**Task item**
Return the records in full, exactly as given.

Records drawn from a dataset
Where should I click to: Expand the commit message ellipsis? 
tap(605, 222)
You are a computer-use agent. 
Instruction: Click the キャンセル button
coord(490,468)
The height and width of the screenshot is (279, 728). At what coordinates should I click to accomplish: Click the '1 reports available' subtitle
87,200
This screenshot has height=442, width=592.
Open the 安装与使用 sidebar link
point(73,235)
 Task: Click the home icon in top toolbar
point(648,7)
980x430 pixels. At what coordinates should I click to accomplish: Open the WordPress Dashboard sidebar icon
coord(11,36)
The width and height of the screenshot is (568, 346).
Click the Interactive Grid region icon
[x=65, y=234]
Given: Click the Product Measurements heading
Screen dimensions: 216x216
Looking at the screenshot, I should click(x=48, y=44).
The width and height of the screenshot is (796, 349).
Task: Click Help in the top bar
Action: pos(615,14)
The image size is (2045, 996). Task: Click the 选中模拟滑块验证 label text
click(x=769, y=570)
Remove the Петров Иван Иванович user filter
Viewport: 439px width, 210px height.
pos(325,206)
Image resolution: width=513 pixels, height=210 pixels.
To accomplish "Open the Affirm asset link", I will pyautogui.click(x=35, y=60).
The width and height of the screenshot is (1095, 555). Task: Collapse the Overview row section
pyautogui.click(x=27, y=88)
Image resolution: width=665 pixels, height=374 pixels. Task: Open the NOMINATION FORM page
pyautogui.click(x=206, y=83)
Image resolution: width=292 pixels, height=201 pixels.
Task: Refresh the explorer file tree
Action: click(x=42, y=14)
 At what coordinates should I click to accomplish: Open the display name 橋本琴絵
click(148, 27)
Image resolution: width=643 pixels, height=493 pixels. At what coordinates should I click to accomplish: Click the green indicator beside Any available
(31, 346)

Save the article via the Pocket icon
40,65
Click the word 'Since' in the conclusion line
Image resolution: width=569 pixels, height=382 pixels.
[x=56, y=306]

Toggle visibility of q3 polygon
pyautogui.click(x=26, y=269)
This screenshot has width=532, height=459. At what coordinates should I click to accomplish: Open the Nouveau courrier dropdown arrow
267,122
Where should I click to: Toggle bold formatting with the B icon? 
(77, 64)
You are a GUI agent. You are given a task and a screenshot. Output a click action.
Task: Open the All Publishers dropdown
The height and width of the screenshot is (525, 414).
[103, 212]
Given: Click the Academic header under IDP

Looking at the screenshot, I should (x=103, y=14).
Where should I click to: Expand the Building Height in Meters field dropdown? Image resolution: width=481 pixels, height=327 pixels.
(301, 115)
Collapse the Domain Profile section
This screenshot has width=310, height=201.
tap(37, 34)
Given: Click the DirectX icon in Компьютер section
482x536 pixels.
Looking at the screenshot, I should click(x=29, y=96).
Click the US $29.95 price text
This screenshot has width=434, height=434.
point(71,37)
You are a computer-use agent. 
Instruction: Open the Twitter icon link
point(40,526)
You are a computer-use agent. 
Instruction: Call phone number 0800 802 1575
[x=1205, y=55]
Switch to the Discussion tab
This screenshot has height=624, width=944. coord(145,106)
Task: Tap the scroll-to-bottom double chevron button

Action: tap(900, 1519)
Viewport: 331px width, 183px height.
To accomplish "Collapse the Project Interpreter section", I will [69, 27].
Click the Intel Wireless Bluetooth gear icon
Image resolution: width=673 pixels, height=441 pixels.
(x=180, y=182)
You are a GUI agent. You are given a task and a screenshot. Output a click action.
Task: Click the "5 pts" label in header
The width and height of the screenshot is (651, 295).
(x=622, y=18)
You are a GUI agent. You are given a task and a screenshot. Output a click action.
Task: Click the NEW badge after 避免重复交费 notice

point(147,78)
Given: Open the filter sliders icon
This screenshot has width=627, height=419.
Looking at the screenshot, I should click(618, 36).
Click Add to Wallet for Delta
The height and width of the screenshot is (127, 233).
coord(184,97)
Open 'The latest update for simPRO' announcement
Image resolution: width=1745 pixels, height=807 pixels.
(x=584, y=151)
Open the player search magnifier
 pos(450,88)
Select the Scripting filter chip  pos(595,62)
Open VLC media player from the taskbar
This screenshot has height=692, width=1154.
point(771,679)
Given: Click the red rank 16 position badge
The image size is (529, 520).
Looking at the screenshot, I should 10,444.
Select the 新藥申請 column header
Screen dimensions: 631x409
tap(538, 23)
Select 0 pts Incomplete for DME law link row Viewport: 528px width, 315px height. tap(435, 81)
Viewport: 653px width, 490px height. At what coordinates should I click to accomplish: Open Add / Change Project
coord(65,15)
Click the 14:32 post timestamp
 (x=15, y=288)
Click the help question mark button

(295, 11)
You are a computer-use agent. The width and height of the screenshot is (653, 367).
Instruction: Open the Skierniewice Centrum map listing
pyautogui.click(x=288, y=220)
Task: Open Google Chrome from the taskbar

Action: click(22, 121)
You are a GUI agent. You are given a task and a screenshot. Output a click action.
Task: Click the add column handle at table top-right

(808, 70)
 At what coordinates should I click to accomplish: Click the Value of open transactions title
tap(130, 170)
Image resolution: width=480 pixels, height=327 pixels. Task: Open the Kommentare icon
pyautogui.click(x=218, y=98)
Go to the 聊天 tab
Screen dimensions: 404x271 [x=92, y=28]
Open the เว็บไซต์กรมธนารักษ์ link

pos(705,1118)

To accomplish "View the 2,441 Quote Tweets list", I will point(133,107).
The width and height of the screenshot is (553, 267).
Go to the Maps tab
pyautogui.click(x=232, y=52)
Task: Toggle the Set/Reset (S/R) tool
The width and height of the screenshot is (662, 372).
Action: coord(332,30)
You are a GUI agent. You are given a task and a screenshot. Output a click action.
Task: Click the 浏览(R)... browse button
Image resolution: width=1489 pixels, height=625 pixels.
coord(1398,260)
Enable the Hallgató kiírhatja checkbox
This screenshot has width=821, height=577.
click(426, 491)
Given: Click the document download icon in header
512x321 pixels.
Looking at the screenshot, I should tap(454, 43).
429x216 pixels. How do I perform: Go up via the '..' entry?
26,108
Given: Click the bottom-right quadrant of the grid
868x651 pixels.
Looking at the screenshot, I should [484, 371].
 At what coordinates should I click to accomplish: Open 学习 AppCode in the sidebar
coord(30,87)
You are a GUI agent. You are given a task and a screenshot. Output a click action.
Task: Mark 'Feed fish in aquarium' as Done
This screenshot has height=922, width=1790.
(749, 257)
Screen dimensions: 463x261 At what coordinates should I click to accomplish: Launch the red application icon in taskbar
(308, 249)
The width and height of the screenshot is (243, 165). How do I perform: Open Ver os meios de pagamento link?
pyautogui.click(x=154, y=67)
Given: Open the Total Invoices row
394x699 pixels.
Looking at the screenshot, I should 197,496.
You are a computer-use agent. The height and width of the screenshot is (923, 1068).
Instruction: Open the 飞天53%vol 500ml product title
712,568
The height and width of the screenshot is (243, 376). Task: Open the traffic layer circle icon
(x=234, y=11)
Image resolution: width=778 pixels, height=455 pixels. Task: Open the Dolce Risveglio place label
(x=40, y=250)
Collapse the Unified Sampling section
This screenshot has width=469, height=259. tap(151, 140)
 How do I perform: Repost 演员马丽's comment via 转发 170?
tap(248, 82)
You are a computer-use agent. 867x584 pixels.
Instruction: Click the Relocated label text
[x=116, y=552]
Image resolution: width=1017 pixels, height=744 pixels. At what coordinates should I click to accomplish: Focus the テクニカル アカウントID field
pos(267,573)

**Written response**
Where should I click to: Expand the commit message ellipsis? 
tap(605, 222)
You are a computer-use agent. 
Instruction: Click the キャンセル button
coord(490,468)
The height and width of the screenshot is (279, 728). At what coordinates should I click to accomplish: Click the '1 reports available' subtitle
87,200
This screenshot has height=442, width=592.
Open the 安装与使用 sidebar link
point(73,235)
 Task: Click the home icon in top toolbar
point(648,7)
980x430 pixels. At what coordinates should I click to accomplish: Open the WordPress Dashboard sidebar icon
coord(11,36)
The width and height of the screenshot is (568, 346).
Click the Interactive Grid region icon
[x=65, y=234]
Given: Click the Product Measurements heading
Screen dimensions: 216x216
Looking at the screenshot, I should click(x=48, y=44).
The width and height of the screenshot is (796, 349).
Task: Click Help in the top bar
Action: pos(615,14)
The image size is (2045, 996). Task: Click the 选中模拟滑块验证 label text
click(x=769, y=570)
Remove the Петров Иван Иванович user filter
Viewport: 439px width, 210px height.
pos(325,206)
Image resolution: width=513 pixels, height=210 pixels.
To accomplish "Open the Affirm asset link", I will pyautogui.click(x=35, y=60).
The width and height of the screenshot is (1095, 555). Task: Collapse the Overview row section
pyautogui.click(x=27, y=88)
Image resolution: width=665 pixels, height=374 pixels. Task: Open the NOMINATION FORM page
pyautogui.click(x=206, y=83)
Image resolution: width=292 pixels, height=201 pixels.
Task: Refresh the explorer file tree
Action: click(x=42, y=14)
 At what coordinates should I click to accomplish: Open the display name 橋本琴絵
click(148, 27)
Image resolution: width=643 pixels, height=493 pixels. At what coordinates should I click to accomplish: Click the green indicator beside Any available
(31, 346)

Save the article via the Pocket icon
40,65
Click the word 'Since' in the conclusion line
Image resolution: width=569 pixels, height=382 pixels.
[x=56, y=306]

Toggle visibility of q3 polygon
pyautogui.click(x=26, y=269)
This screenshot has width=532, height=459. At what coordinates should I click to accomplish: Open the Nouveau courrier dropdown arrow
267,122
Where should I click to: Toggle bold formatting with the B icon? 
(77, 64)
You are a GUI agent. You are given a task and a screenshot. Output a click action.
Task: Open the All Publishers dropdown
The height and width of the screenshot is (525, 414).
[103, 212]
Given: Click the Academic header under IDP

Looking at the screenshot, I should (x=103, y=14).
Where should I click to: Expand the Building Height in Meters field dropdown? Image resolution: width=481 pixels, height=327 pixels.
(301, 115)
Collapse the Domain Profile section
This screenshot has width=310, height=201.
tap(37, 34)
Given: Click the DirectX icon in Компьютер section
482x536 pixels.
Looking at the screenshot, I should click(x=29, y=96).
Click the US $29.95 price text
This screenshot has width=434, height=434.
point(71,37)
You are a computer-use agent. 
Instruction: Open the Twitter icon link
point(40,526)
You are a computer-use agent. 
Instruction: Call phone number 0800 802 1575
[x=1205, y=55]
Switch to the Discussion tab
This screenshot has height=624, width=944. coord(145,106)
Task: Tap the scroll-to-bottom double chevron button

Action: tap(900, 1519)
Viewport: 331px width, 183px height.
To accomplish "Collapse the Project Interpreter section", I will [69, 27].
Click the Intel Wireless Bluetooth gear icon
Image resolution: width=673 pixels, height=441 pixels.
(x=180, y=182)
You are a GUI agent. You are given a task and a screenshot. Output a click action.
Task: Click the "5 pts" label in header
The width and height of the screenshot is (651, 295).
(x=622, y=18)
You are a GUI agent. You are given a task and a screenshot. Output a click action.
Task: Click the NEW badge after 避免重复交费 notice

point(147,78)
Given: Open the filter sliders icon
This screenshot has width=627, height=419.
Looking at the screenshot, I should click(618, 36).
Click Add to Wallet for Delta
The height and width of the screenshot is (127, 233).
coord(184,97)
Open 'The latest update for simPRO' announcement
Image resolution: width=1745 pixels, height=807 pixels.
(x=584, y=151)
Open the player search magnifier
 pos(450,88)
Select the Scripting filter chip  pos(595,62)
Open VLC media player from the taskbar
This screenshot has height=692, width=1154.
point(771,679)
Given: Click the red rank 16 position badge
The image size is (529, 520).
Looking at the screenshot, I should 10,444.
Select the 新藥申請 column header
Screen dimensions: 631x409
tap(538, 23)
Select 0 pts Incomplete for DME law link row Viewport: 528px width, 315px height. tap(435, 81)
Viewport: 653px width, 490px height. At what coordinates should I click to accomplish: Open Add / Change Project
coord(65,15)
Click the 14:32 post timestamp
 (x=15, y=288)
Click the help question mark button

(295, 11)
You are a computer-use agent. The width and height of the screenshot is (653, 367).
Instruction: Open the Skierniewice Centrum map listing
pyautogui.click(x=288, y=220)
Task: Open Google Chrome from the taskbar

Action: click(22, 121)
You are a GUI agent. You are given a task and a screenshot. Output a click action.
Task: Click the add column handle at table top-right

(808, 70)
 At what coordinates should I click to accomplish: Click the Value of open transactions title
tap(130, 170)
Image resolution: width=480 pixels, height=327 pixels. Task: Open the Kommentare icon
pyautogui.click(x=218, y=98)
Go to the 聊天 tab
Screen dimensions: 404x271 [x=92, y=28]
Open the เว็บไซต์กรมธนารักษ์ link

pos(705,1118)

To accomplish "View the 2,441 Quote Tweets list", I will point(133,107).
The width and height of the screenshot is (553, 267).
Go to the Maps tab
pyautogui.click(x=232, y=52)
Task: Toggle the Set/Reset (S/R) tool
The width and height of the screenshot is (662, 372).
Action: coord(332,30)
You are a GUI agent. You are given a task and a screenshot. Output a click action.
Task: Click the 浏览(R)... browse button
Image resolution: width=1489 pixels, height=625 pixels.
coord(1398,260)
Enable the Hallgató kiírhatja checkbox
This screenshot has width=821, height=577.
click(426, 491)
Given: Click the document download icon in header
512x321 pixels.
Looking at the screenshot, I should tap(454, 43).
429x216 pixels. How do I perform: Go up via the '..' entry?
26,108
Given: Click the bottom-right quadrant of the grid
868x651 pixels.
Looking at the screenshot, I should [484, 371].
 At what coordinates should I click to accomplish: Open 学习 AppCode in the sidebar
coord(30,87)
You are a GUI agent. You are given a task and a screenshot. Output a click action.
Task: Mark 'Feed fish in aquarium' as Done
This screenshot has height=922, width=1790.
(749, 257)
Screen dimensions: 463x261 At what coordinates should I click to accomplish: Launch the red application icon in taskbar
(308, 249)
The width and height of the screenshot is (243, 165). How do I perform: Open Ver os meios de pagamento link?
pyautogui.click(x=154, y=67)
Given: Open the Total Invoices row
394x699 pixels.
Looking at the screenshot, I should 197,496.
You are a computer-use agent. The height and width of the screenshot is (923, 1068).
Instruction: Open the 飞天53%vol 500ml product title
712,568
The height and width of the screenshot is (243, 376). Task: Open the traffic layer circle icon
(x=234, y=11)
Image resolution: width=778 pixels, height=455 pixels. Task: Open the Dolce Risveglio place label
(x=40, y=250)
Collapse the Unified Sampling section
This screenshot has width=469, height=259. tap(151, 140)
 How do I perform: Repost 演员马丽's comment via 转发 170?
tap(248, 82)
You are a computer-use agent. 867x584 pixels.
Instruction: Click the Relocated label text
[x=116, y=552]
Image resolution: width=1017 pixels, height=744 pixels. At what coordinates should I click to accomplish: Focus the テクニカル アカウントID field
pos(267,573)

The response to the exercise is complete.